*Material provided*.
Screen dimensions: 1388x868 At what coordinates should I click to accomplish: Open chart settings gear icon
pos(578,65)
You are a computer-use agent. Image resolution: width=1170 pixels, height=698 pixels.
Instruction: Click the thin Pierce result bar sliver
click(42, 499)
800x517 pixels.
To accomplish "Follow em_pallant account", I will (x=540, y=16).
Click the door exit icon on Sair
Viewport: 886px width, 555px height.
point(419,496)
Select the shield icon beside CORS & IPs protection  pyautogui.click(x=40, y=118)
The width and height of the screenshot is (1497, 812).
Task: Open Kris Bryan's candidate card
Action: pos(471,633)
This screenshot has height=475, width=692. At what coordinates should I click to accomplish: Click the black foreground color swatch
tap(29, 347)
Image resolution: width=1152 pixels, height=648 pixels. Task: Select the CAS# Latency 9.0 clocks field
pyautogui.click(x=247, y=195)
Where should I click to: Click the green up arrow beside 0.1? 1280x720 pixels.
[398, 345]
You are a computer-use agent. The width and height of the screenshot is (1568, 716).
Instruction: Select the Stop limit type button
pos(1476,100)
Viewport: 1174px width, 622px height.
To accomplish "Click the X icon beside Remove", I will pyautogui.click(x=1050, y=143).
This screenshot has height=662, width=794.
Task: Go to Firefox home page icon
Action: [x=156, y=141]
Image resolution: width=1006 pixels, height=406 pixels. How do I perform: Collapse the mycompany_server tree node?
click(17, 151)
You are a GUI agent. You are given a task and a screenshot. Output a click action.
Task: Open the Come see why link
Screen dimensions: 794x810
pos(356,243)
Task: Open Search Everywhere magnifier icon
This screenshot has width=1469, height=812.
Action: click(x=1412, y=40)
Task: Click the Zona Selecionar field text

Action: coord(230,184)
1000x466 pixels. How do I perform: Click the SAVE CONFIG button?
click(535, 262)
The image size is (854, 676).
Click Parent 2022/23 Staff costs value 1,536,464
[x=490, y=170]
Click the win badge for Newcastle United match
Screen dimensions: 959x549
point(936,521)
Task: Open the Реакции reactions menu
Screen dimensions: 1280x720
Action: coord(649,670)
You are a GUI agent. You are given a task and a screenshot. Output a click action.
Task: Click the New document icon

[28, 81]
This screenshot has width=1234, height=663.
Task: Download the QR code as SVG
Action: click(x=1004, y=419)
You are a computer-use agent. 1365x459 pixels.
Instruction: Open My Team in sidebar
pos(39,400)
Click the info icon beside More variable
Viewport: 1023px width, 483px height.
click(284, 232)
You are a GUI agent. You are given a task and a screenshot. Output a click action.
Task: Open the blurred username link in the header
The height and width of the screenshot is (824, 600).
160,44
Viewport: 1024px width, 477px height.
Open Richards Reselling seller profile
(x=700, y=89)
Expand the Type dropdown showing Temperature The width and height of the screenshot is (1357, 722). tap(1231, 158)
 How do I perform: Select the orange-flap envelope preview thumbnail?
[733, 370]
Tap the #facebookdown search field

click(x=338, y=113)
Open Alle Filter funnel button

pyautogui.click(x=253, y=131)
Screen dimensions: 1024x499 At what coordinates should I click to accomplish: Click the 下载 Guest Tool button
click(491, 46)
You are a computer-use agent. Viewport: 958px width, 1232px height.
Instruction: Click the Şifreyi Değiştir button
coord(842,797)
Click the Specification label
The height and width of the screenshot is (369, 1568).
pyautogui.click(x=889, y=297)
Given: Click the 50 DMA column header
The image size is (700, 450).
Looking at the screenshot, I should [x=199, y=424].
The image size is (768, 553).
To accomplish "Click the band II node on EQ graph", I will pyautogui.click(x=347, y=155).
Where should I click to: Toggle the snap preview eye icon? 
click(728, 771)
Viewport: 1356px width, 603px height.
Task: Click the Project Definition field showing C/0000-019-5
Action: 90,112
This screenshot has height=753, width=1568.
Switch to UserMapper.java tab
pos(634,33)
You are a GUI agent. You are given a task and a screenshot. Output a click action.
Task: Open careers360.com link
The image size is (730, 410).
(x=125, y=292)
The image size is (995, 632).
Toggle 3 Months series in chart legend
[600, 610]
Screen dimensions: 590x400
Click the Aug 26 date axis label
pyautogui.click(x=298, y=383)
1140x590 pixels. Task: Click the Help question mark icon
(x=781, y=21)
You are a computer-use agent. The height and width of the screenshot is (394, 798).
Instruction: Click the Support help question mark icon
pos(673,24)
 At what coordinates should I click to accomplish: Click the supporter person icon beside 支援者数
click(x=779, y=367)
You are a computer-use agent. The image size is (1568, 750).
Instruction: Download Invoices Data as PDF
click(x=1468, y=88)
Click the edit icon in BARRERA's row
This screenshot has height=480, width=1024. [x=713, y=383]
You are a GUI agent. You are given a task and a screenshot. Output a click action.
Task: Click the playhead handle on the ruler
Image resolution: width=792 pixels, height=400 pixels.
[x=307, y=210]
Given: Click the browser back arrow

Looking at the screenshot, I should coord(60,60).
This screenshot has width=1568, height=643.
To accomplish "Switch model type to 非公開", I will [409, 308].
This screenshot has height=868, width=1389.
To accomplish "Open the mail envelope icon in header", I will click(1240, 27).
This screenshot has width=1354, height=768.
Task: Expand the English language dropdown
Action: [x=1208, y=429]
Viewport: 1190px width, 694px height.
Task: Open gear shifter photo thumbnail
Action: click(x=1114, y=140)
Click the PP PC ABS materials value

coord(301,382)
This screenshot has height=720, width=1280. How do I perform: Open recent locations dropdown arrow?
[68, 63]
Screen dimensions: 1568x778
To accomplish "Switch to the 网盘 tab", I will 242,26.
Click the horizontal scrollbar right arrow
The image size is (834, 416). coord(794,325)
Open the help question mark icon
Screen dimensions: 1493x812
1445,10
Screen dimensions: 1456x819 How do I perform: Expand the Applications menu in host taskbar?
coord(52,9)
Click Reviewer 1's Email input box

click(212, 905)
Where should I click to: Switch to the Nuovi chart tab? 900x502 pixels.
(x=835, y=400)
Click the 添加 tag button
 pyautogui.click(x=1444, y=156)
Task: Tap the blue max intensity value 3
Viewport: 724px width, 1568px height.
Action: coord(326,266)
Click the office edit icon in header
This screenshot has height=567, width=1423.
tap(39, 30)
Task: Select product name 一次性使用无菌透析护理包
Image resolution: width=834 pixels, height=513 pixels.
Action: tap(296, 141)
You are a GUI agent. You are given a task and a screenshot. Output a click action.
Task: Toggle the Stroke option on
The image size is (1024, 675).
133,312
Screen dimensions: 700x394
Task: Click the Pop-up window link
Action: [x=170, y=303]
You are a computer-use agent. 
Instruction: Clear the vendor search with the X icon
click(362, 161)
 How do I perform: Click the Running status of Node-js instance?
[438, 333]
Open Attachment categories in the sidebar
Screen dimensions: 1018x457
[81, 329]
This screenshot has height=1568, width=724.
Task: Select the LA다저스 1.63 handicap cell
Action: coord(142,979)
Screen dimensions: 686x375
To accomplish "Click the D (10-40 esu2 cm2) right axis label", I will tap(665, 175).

*Given request*.
Can you turn every line of the listing above into a numbered list, leaving out the blank lines?

*Exercise answer*.
1. Screen dimensions: 1388x868 At what coordinates should I click to accomplish: Open chart settings gear icon
2. pos(578,65)
3. You are a computer-use agent. Image resolution: width=1170 pixels, height=698 pixels.
4. Instruction: Click the thin Pierce result bar sliver
5. click(42, 499)
6. 800x517 pixels.
7. To accomplish "Follow em_pallant account", I will (x=540, y=16).
8. Click the door exit icon on Sair
9. Viewport: 886px width, 555px height.
10. point(419,496)
11. Select the shield icon beside CORS & IPs protection  pyautogui.click(x=40, y=118)
12. The width and height of the screenshot is (1497, 812).
13. Task: Open Kris Bryan's candidate card
14. Action: pos(471,633)
15. This screenshot has height=475, width=692. At what coordinates should I click to accomplish: Click the black foreground color swatch
16. tap(29, 347)
17. Image resolution: width=1152 pixels, height=648 pixels. Task: Select the CAS# Latency 9.0 clocks field
18. pyautogui.click(x=247, y=195)
19. Where should I click to: Click the green up arrow beside 0.1? 1280x720 pixels.
20. [398, 345]
21. You are a computer-use agent. The width and height of the screenshot is (1568, 716).
22. Instruction: Select the Stop limit type button
23. pos(1476,100)
24. Viewport: 1174px width, 622px height.
25. To accomplish "Click the X icon beside Remove", I will pyautogui.click(x=1050, y=143).
26. This screenshot has height=662, width=794.
27. Task: Go to Firefox home page icon
28. Action: [x=156, y=141]
29. Image resolution: width=1006 pixels, height=406 pixels. How do I perform: Collapse the mycompany_server tree node?
30. click(17, 151)
31. You are a GUI agent. You are given a task and a screenshot. Output a click action.
32. Task: Open the Come see why link
33. Screen dimensions: 794x810
34. pos(356,243)
35. Task: Open Search Everywhere magnifier icon
36. This screenshot has width=1469, height=812.
37. Action: click(x=1412, y=40)
38. Task: Click the Zona Selecionar field text
39. Action: coord(230,184)
40. 1000x466 pixels. How do I perform: Click the SAVE CONFIG button?
41. click(535, 262)
42. The image size is (854, 676).
43. Click Parent 2022/23 Staff costs value 1,536,464
44. [x=490, y=170]
45. Click the win badge for Newcastle United match
46. Screen dimensions: 959x549
47. point(936,521)
48. Task: Open the Реакции reactions menu
49. Screen dimensions: 1280x720
50. Action: coord(649,670)
51. You are a GUI agent. You are given a task and a screenshot. Output a click action.
52. Task: Click the New document icon
53. [28, 81]
54. This screenshot has width=1234, height=663.
55. Task: Download the QR code as SVG
56. Action: click(x=1004, y=419)
57. You are a computer-use agent. 1365x459 pixels.
58. Instruction: Open My Team in sidebar
59. pos(39,400)
60. Click the info icon beside More variable
61. Viewport: 1023px width, 483px height.
62. click(284, 232)
63. You are a GUI agent. You are given a task and a screenshot. Output a click action.
64. Task: Open the blurred username link in the header
65. The height and width of the screenshot is (824, 600).
66. 160,44
67. Viewport: 1024px width, 477px height.
68. Open Richards Reselling seller profile
69. (x=700, y=89)
70. Expand the Type dropdown showing Temperature The width and height of the screenshot is (1357, 722). tap(1231, 158)
71.  How do I perform: Select the orange-flap envelope preview thumbnail?
72. [733, 370]
73. Tap the #facebookdown search field
74. click(x=338, y=113)
75. Open Alle Filter funnel button
76. pyautogui.click(x=253, y=131)
77. Screen dimensions: 1024x499 At what coordinates should I click to accomplish: Click the 下载 Guest Tool button
78. click(491, 46)
79. You are a computer-use agent. Viewport: 958px width, 1232px height.
80. Instruction: Click the Şifreyi Değiştir button
81. coord(842,797)
82. Click the Specification label
83. The height and width of the screenshot is (369, 1568).
84. pyautogui.click(x=889, y=297)
85. Given: Click the 50 DMA column header
86. The image size is (700, 450).
87. Looking at the screenshot, I should [x=199, y=424].
88. The image size is (768, 553).
89. To accomplish "Click the band II node on EQ graph", I will pyautogui.click(x=347, y=155).
90. Where should I click to: Toggle the snap preview eye icon? 
91. click(728, 771)
92. Viewport: 1356px width, 603px height.
93. Task: Click the Project Definition field showing C/0000-019-5
94. Action: 90,112
95. This screenshot has height=753, width=1568.
96. Switch to UserMapper.java tab
97. pos(634,33)
98. You are a GUI agent. You are given a task and a screenshot. Output a click action.
99. Task: Open careers360.com link
100. The image size is (730, 410).
101. (x=125, y=292)
102. The image size is (995, 632).
103. Toggle 3 Months series in chart legend
104. [600, 610]
105. Screen dimensions: 590x400
106. Click the Aug 26 date axis label
107. pyautogui.click(x=298, y=383)
108. 1140x590 pixels. Task: Click the Help question mark icon
109. (x=781, y=21)
110. You are a computer-use agent. The height and width of the screenshot is (394, 798).
111. Instruction: Click the Support help question mark icon
112. pos(673,24)
113.  At what coordinates should I click to accomplish: Click the supporter person icon beside 支援者数
114. click(x=779, y=367)
115. You are a computer-use agent. The image size is (1568, 750).
116. Instruction: Download Invoices Data as PDF
117. click(x=1468, y=88)
118. Click the edit icon in BARRERA's row
119. This screenshot has height=480, width=1024. [x=713, y=383]
120. You are a GUI agent. You are given a task and a screenshot. Output a click action.
121. Task: Click the playhead handle on the ruler
122. Image resolution: width=792 pixels, height=400 pixels.
123. [x=307, y=210]
124. Given: Click the browser back arrow
125. Looking at the screenshot, I should coord(60,60).
126. This screenshot has width=1568, height=643.
127. To accomplish "Switch model type to 非公開", I will [409, 308].
128. This screenshot has height=868, width=1389.
129. To accomplish "Open the mail envelope icon in header", I will click(1240, 27).
130. This screenshot has width=1354, height=768.
131. Task: Expand the English language dropdown
132. Action: [x=1208, y=429]
133. Viewport: 1190px width, 694px height.
134. Task: Open gear shifter photo thumbnail
135. Action: click(x=1114, y=140)
136. Click the PP PC ABS materials value
137. coord(301,382)
138. This screenshot has height=720, width=1280. How do I perform: Open recent locations dropdown arrow?
139. [68, 63]
140. Screen dimensions: 1568x778
141. To accomplish "Switch to the 网盘 tab", I will 242,26.
142. Click the horizontal scrollbar right arrow
143. The image size is (834, 416). coord(794,325)
144. Open the help question mark icon
145. Screen dimensions: 1493x812
146. 1445,10
147. Screen dimensions: 1456x819 How do I perform: Expand the Applications menu in host taskbar?
148. coord(52,9)
149. Click Reviewer 1's Email input box
150. click(212, 905)
151. Where should I click to: Switch to the Nuovi chart tab? 900x502 pixels.
152. (x=835, y=400)
153. Click the 添加 tag button
154.  pyautogui.click(x=1444, y=156)
155. Task: Tap the blue max intensity value 3
156. Viewport: 724px width, 1568px height.
157. Action: coord(326,266)
158. Click the office edit icon in header
159. This screenshot has height=567, width=1423.
160. tap(39, 30)
161. Task: Select product name 一次性使用无菌透析护理包
162. Image resolution: width=834 pixels, height=513 pixels.
163. Action: tap(296, 141)
164. You are a GUI agent. You are given a task and a screenshot. Output a click action.
165. Task: Toggle the Stroke option on
166. The image size is (1024, 675).
167. 133,312
168. Screen dimensions: 700x394
169. Task: Click the Pop-up window link
170. Action: [x=170, y=303]
171. You are a computer-use agent. 
172. Instruction: Clear the vendor search with the X icon
173. click(362, 161)
174.  How do I perform: Click the Running status of Node-js instance?
175. [438, 333]
176. Open Attachment categories in the sidebar
177. Screen dimensions: 1018x457
178. [81, 329]
179. This screenshot has height=1568, width=724.
180. Task: Select the LA다저스 1.63 handicap cell
181. Action: coord(142,979)
182. Screen dimensions: 686x375
183. To accomplish "Click the D (10-40 esu2 cm2) right axis label", I will tap(665, 175).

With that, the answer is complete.